▸ **Material for the task**
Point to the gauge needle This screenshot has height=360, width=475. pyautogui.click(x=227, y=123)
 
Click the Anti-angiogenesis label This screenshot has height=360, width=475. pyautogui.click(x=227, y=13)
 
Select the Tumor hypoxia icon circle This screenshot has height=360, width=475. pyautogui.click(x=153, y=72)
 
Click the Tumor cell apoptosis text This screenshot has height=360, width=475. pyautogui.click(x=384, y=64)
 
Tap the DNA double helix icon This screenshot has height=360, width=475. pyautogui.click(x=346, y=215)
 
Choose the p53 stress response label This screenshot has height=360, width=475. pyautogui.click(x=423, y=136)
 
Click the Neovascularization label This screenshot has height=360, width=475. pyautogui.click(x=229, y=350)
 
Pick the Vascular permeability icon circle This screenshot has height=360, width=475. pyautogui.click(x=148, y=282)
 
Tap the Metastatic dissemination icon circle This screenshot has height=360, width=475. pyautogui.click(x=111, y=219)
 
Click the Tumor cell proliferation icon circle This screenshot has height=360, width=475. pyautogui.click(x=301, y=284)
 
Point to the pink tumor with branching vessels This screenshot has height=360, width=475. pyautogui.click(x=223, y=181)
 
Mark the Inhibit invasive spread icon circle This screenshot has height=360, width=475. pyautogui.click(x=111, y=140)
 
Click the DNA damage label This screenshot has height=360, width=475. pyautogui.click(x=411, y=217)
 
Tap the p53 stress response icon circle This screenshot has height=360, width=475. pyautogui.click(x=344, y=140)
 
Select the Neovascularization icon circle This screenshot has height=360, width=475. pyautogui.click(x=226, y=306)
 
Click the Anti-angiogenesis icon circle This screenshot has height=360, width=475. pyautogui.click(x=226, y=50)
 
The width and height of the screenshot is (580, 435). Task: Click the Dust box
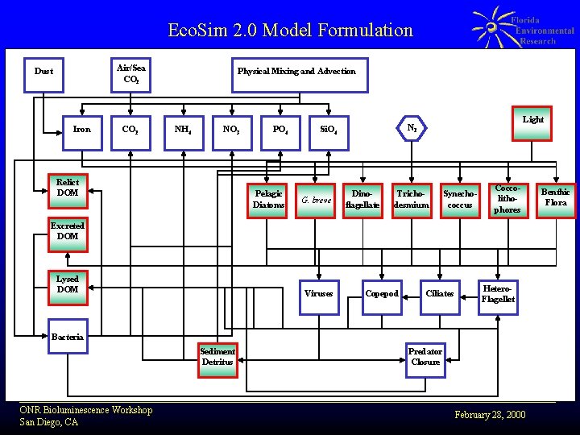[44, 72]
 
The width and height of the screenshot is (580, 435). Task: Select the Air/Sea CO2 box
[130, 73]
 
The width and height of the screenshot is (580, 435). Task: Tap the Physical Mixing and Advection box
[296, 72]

==

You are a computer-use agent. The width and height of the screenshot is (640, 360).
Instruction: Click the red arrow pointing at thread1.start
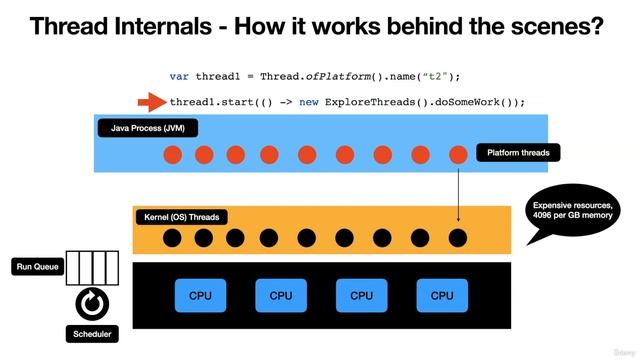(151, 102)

▸ **Requirement**
The response must hold only the lines above from the line with "Click the DNA" through the line with "Click the Anti-angiogenesis icon", each copied exactly, both ends kept.

▸ **Response**
Click the DNA damage label This screenshot has height=360, width=475. pyautogui.click(x=411, y=217)
 
Tap the p53 stress response icon circle This screenshot has height=360, width=475. pyautogui.click(x=344, y=140)
 
Select the Neovascularization icon circle This screenshot has height=360, width=475. pyautogui.click(x=226, y=306)
 
Click the Anti-angiogenesis icon circle This screenshot has height=360, width=475. pyautogui.click(x=226, y=50)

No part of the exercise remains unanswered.